Writing a book: technical tools & collaboration
When Andrew and I started writing The New School, we both lived in Atlanta, only a few miles apart. We regularly met for beer or coffee to review drafts. After I moved to Seattle, our working process changed a lot. I wanted to talk both about the tools we used, and our writing process.
We started with text editors and a subversion repository. Andrew, I think, used TextEdit, and I used emacs. This didn’t work very well, and we regularly lost check-in discipline. We also realized that we both wanted to be able to use headings, italics, and other tools that aren’t easy in text.
So we moved to LaTex. LaTex is a very powerful, slightly twitchy page description system that scientists use. We wrote the draft chapters we used to sell the book in LaTex, along with the proposal. We really like those drafts, and there’s a good deal which survived, and even more that’s gone. We marked up those chapters in person, which became a lot harder when I took a job in Seattle.

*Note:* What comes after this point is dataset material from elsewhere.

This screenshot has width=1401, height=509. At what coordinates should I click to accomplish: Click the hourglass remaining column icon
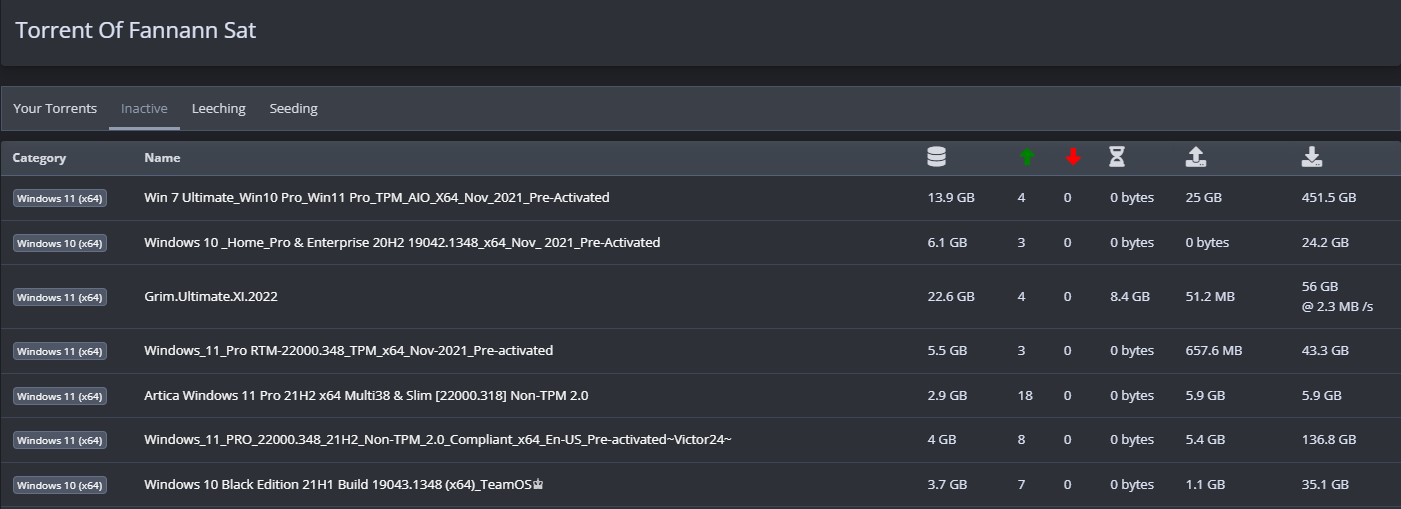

As we tried to work in LaTex, we ran into the same collaboration troubles that Baron Schwartz talked about in “What is it like to write a technical book?“* Lists of comments just didn’t cut it. We needed something more powerful.
Now, there’s a few publishers left who take three formats: LaTeX, Word, and camera-ready. (As I understand it, most only take Word.) So our choice of formats controlled our choice of software. My experience with OpenOffice is that it didn’t produce perfect Office docs. We didn’t want to take a risk that we’d be stuck in a format war with AW. So we moved to Office 2004 for the Mac, and it worked pretty well for writing and revising. Ironically, I was the one who resisted Word most strongly. I’m a real fan of simple file formats that you can read with various tools. We used iChat’s voice chat feature to talk through things, and Andrew flew up to Seattle once for a grueling-long weekend of editing.
That worked pretty well until we hit technical reviews and production. Technical reviews involved sending out the draft to a bunch of people, who then commented on it, usually using Word’s comment feature. I aggregated all those into one file, and started editing it. When we did, we ran into performance problems. A 20 page doc with 300-400 comments and edits was slow.
Fortunately, assimilation has its privileges. I was able to get us into the Office 2008 beta program, which ran almost flawlessly for us. We did the final production edits with Office 2008, ichat and one other key tool: my Brother HL5140 printer. It was a workhorse, and the huge stacks of paper that I worked with all came out of a single cartridge.
*I think that’s the right URL. He has some silly anti-spam software that can’t tell the difference between GET and POST and complains about not having a referer: header on GET.